======== PASSAGE SHOWN ========

Thursday, October 8, 2009

OFF TO WAR: 1.2 MILLION STRONG: THE STORY OF AFRICAN AMERICANS WHO SERVED IN WORLD WAR II


"The man in uniform must grit his teeth, square his shoulders,
and do his best as a soldier, confident that there are millions of Americans outside the armed forces and more persons than he knows in high places within the military establishment, who will never cease fighting to remove all social barriers and every humiliating practice, which now confronts him. But only by being at all times, a first rate soldier can the man in uniform help in this battle which shall be fought and won."
Judge William H. Hasties, Dean of (HBCU) Howard University Law School, 1943


1942 – As the fighting progressed thousands of young men and eventually young women too, traded their civilian clothes for military uniforms. Some joined, but most men were drafted. After considerable pressure, draft boards began including black men, most in their early twenties in the World War II draft. Anxiously they waited for the notice, some hoping it would not come. It was a coin toss every time the postman came. When a young man received a letter with the salutation "Greetings from the President", he knew he had lost the coin toss and off to the induction station he went. There he had a choice between the Navy, Army, Coast Guard and eventually even the Marine Corps as a Montford Point Marine. Once the new inductee arrived at his training camp, he got a haircut, shots against exotic diseases and uniforms. Now he had to learn how to be a GI.

======== DATA SEGMENT ========

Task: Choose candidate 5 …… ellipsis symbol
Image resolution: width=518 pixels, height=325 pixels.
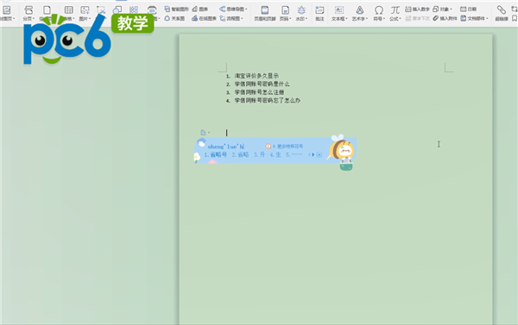Action: point(294,155)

========

[TO DO] Continue the piece above on African Americans who served in World War II, picking up after its last sentence.

[EXERCISE RESPONSE]
The wait for a draft notice was often unbearable. In a small farming community in Eastern North Carolina, it took so long for the draft notice to arrive that my uncle, Foster Brown, Sr. assumed he would not be called thus on a rainy Sunday evening, Uncle Foster and his future bride stood on a bridge between Halifax County and Warren County and said their vows. The couple had bought their marriage license in one county but wanted to get married in another county. The minister did not believe the marriage would be legal unless they stood on the county line. With his mother, Eva Brown, and my grandmother, Nora Alston, as witnesses my grandfather, Colonel Tee Alston, Sr. shined his headlights so the preacher could see his Bible, Uncle Foster married my mother's older sister, Alice. Unbeknownst to Uncle Foster he was not off the hook, as he soon received his "Greetings from the President" letter and on May 27, 1942 off to army boot camp Uncle Foster went. From basic training my uncle headed to Italy where he drove supply trucks. Alice waited patiently at home for her husband to come back safely.